7. Further, relevant provisions of the General Terms and Conditions appended with the POs are as follows:

10. Failure and Termination Clause/Liquidated Damages:

Time and date of delivery shall be essence of the contract. If the contractor fails to deliver the stores, or any instalment thereof within the period fixed for such delivery in the schedule or at any time repudiates the contract before the expiry of such period, the purchaser may, without prejudice to any right or remedy, available to him to recover damages for breach of contract :-

(a) Recover from the contractor as agreed liquidated damages and not by way of penalty, a sum equivalent to ½% (half percent) of the contract price of the whole unit per week for such delay or part thereof (this is an agreed, genuine pre-estimate of damage duly agreed by the parties) which the contractors has failed to deliver within the period fixed for delivery in the schedule, where delivery thereof is accepted after expiry of the aforesaid period.

It may be noted that such recovery of liquidated damages may be up to 5% of the contract price of whole unit of stores which the contractor has failed to deliver within the period fixed for delivery; or

(e) It may further be noted that the clause (a) above provides for recovery of liquidated damages on the cost of contract price of delayed supplies whole unit at the rate of ½% (half percent) of the contract price of the whole unit per week for such delay or part thereof up to a ceiling of 5% of the contract price of delayed supplies (whole unit). Liquidated damages for delay in supplies thus accrued will be recovered by the paying authorities of the purchaser specified in the supply order, from the bill for payment of the cost of material submitted by the contactor or his foreign principals in accordance with the term of supply order or otherwise.

8. During the execution of contract, there were certain delays in meeting the obligation as required under the contract. In this context, various extensions were given by the ONGC to fulfil their obligation. The extensions were granted as follows:

Remi Metals accepted the aforesaid extensions and satisfied the contract.

WHAT IS ASKED:
1. Decide whether each statement agrees with the contract excerpt: (a) liquidated damages accrue at 1% of the contract price per week of delay; (b) recovery of liquidated damages is capped at 5% of the contract price of the delayed supplies; (c) Remi Metals refused the extensions granted by ONGC. Answer yes or no for each and quote the deciding words.
2. List every number or letter that the contract excerpt uses to label a paragraph or clause, in the order they appear.
3. Write the next few sentences of the contract excerpt, carrying on after its final sentence.

DATASET CONTENT:
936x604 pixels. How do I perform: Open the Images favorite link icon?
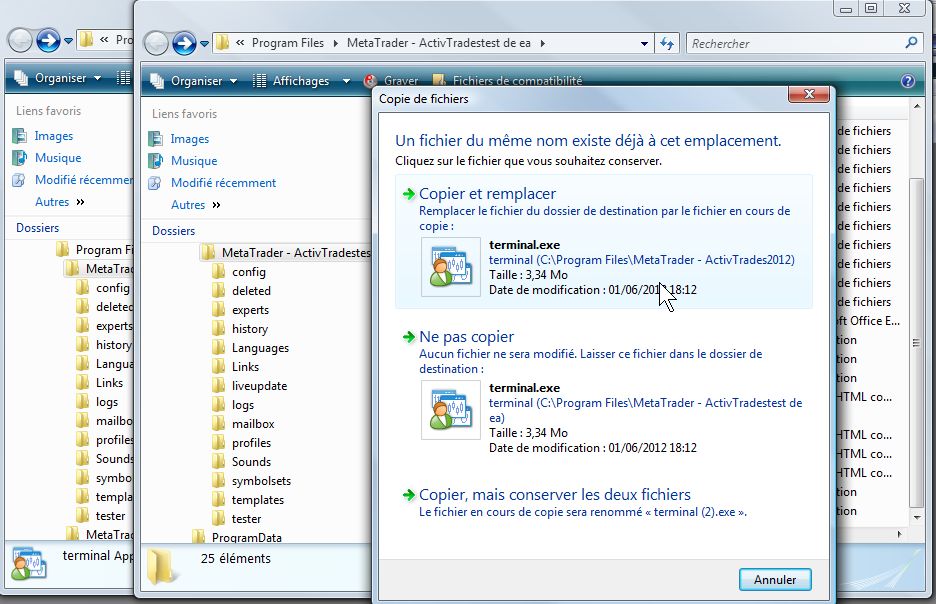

REPLIES:
1.
(a) No: "a sum equivalent to ½% (half percent) of the contract price of the whole unit per week for such delay or part thereof"
(b) Yes: "up to a ceiling of 5% of the contract price of delayed supplies (whole unit)"
(c) No: "Remi Metals accepted the aforesaid extensions and satisfied the contract."

2.
7.
10.
(a)
(e)
8.

3.
9. In this context, it may be noted that the ONGC had deducted an aggregate amount of US $8,07,804.03 and Rs.1,05,367/- as liquidated damages from various bills submitted by the Remi Metals. There were other claims which were disputed by the Remi Metals which were claimed before a panel of arbitrators.

10. In detail, the Remi Metals’ claims were hereunder:

Claim Title

Amount

Refund of Liquidated damages claimed by ONGC US $807,804.03 and Rs. 1,05,367/-
Customs Duty Reimbursement Rs. 1,90,43,037/-
Interest on Delayed Payments US $2,44,121.03 and Rs. 5,76,244.31
Amount Short Received under invoices Rs. 18,11,456.72
Failure to Furnish “C” forms US $2,44,649.39
Handling Charges Payable on ONGC Rs. 24,86,369.86
Wrongful reduction of price for balance 8.55% (16,174.78m) under PO No. 275 US $83,324.38
Award of the above amounts with 18% interest from the date on which it ought to have been paid by ONGC and further interest till date of payment

11. The Arbitral Tribunal, on hearing the parties, had framed 17 issues, of which we are concerned only with the following:

(i) Was time the essence of the Agreement to make supplies under the four Purchase Orders and was the delivery date to be reckoned from the date of the supply order?

(ii) Was ONGC justified in recovering liquidated damages of US $8,07,804.03 and Rs.1,05,367/-?

(iii) Was the Claimant entitled to extension of delivery dates without levy of liquidated damages on account of force majeure condition as stated in paragraphs 12.D.3 and 12.D.4 of the Statement of Claim?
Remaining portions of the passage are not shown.